*What you are asked to do*. Each line below that contains the word "agent" must be copied.

^^^^^^^^

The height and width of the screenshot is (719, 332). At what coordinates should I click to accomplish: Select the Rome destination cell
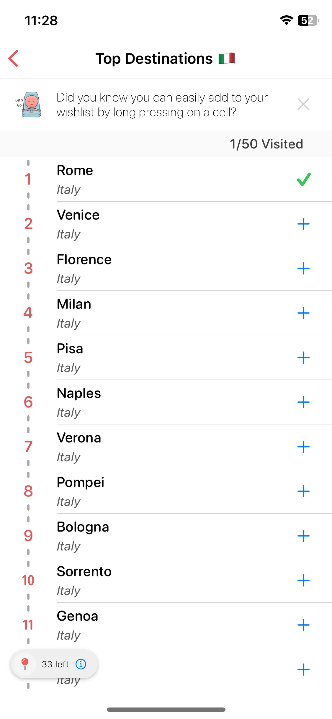(x=166, y=179)
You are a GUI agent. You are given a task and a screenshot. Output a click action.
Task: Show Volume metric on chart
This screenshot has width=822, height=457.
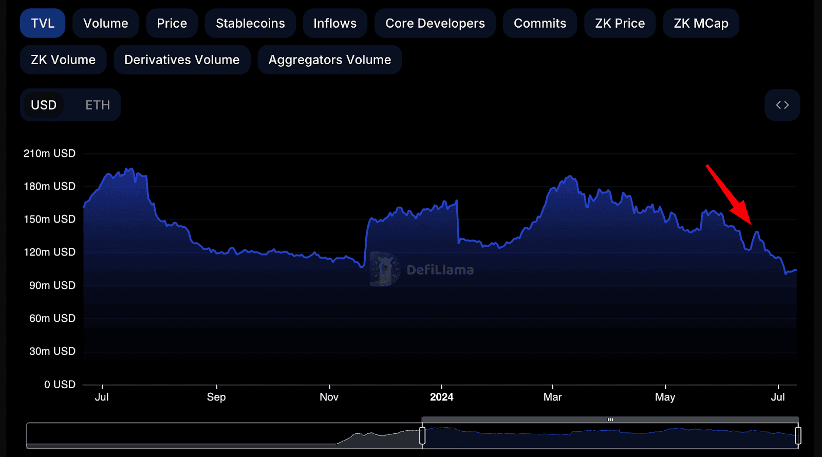pos(105,23)

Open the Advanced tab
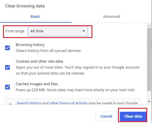(111, 17)
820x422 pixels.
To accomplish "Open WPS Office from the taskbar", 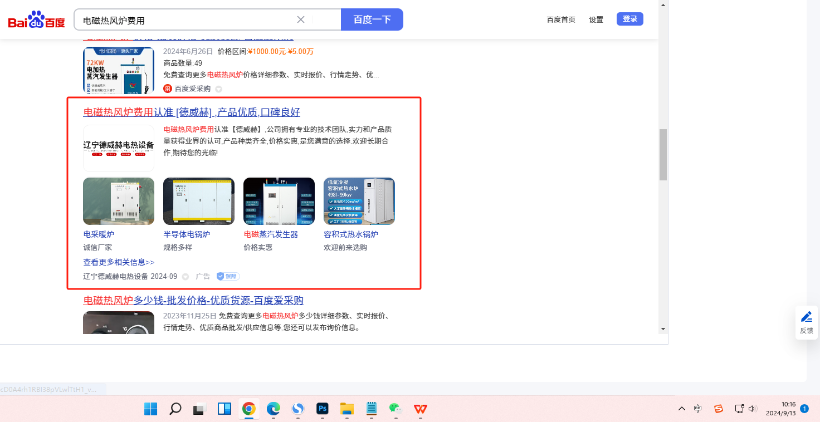I will pos(420,409).
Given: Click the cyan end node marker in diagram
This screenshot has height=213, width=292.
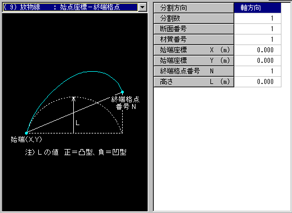Looking at the screenshot, I should point(122,92).
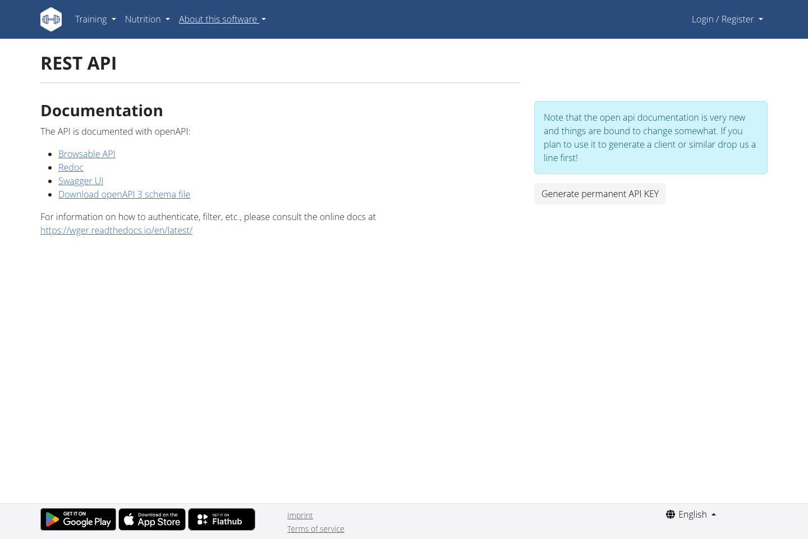Open the Flathub download badge
The width and height of the screenshot is (808, 539).
[x=221, y=519]
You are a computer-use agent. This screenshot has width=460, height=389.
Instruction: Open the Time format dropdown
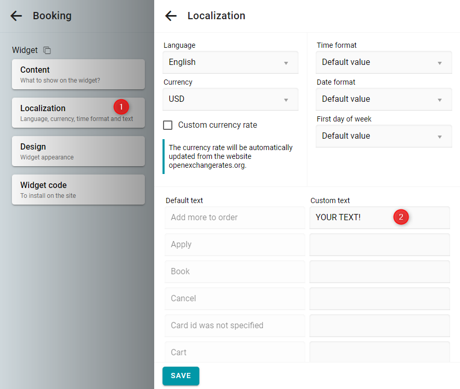[384, 62]
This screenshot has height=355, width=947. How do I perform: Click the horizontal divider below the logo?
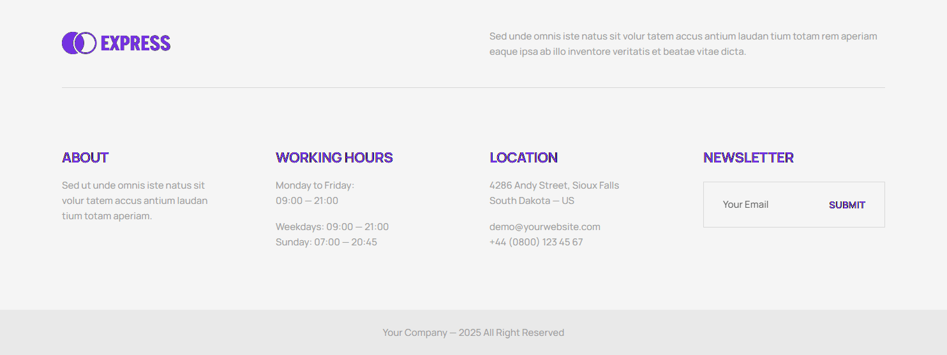(x=473, y=87)
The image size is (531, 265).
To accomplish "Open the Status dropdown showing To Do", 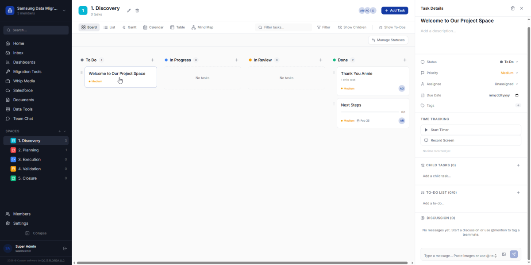I will click(509, 62).
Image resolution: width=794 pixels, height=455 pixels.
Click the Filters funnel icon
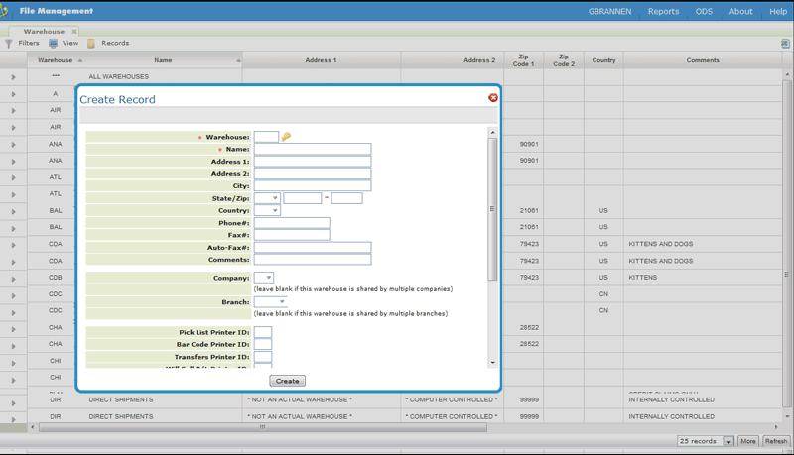click(x=9, y=44)
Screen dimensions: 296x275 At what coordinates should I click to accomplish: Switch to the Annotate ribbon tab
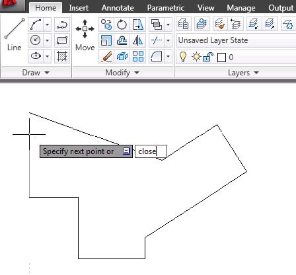coord(118,8)
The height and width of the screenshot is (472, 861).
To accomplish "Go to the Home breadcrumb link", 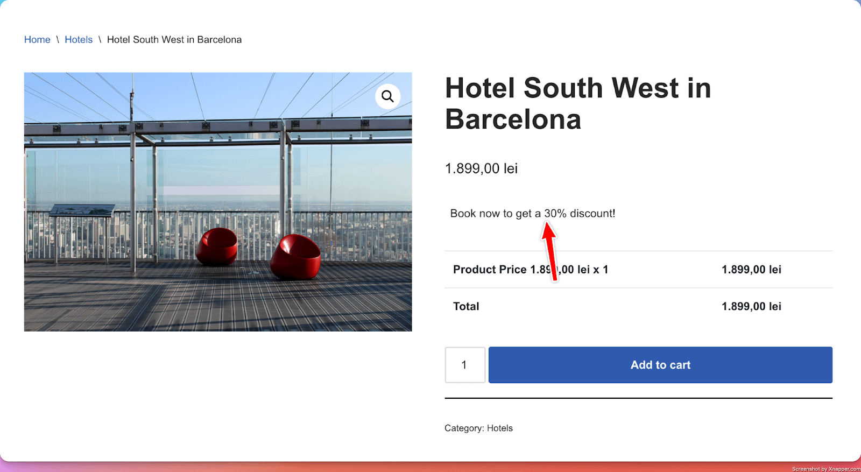I will [x=37, y=40].
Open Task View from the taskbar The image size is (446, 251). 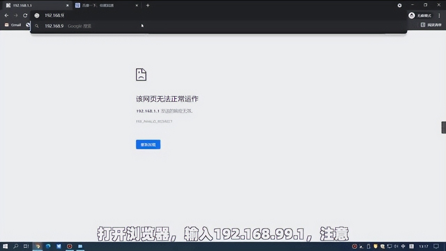click(26, 246)
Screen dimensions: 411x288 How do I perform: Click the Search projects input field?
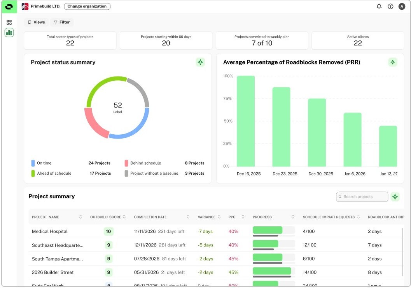click(362, 197)
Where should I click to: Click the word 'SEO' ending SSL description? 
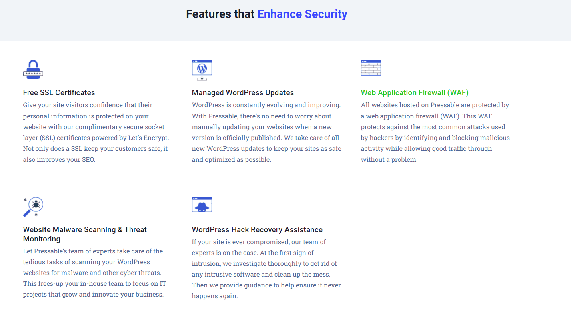88,160
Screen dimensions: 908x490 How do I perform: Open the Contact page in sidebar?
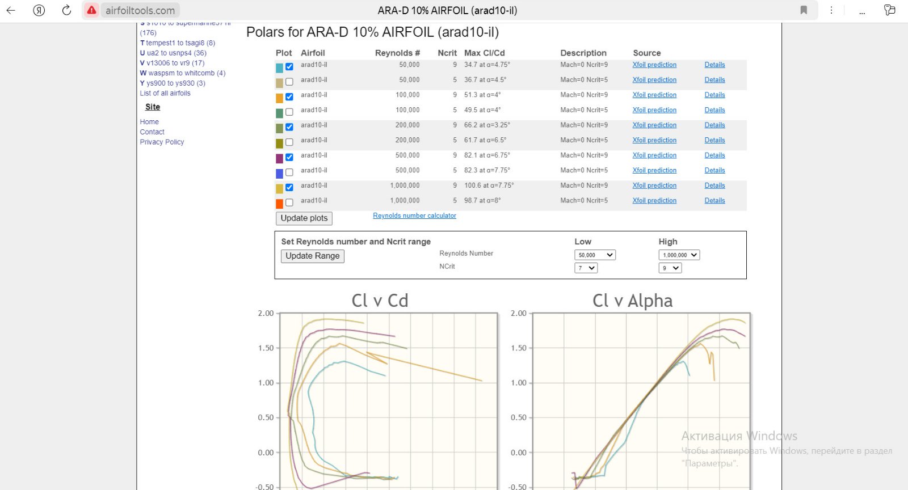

^^^^^^^^

*Problem solution*.
You are a GUI agent. You are given a task and a screenshot. Output a click action.
You are a computer-use agent. This screenshot has width=460, height=389.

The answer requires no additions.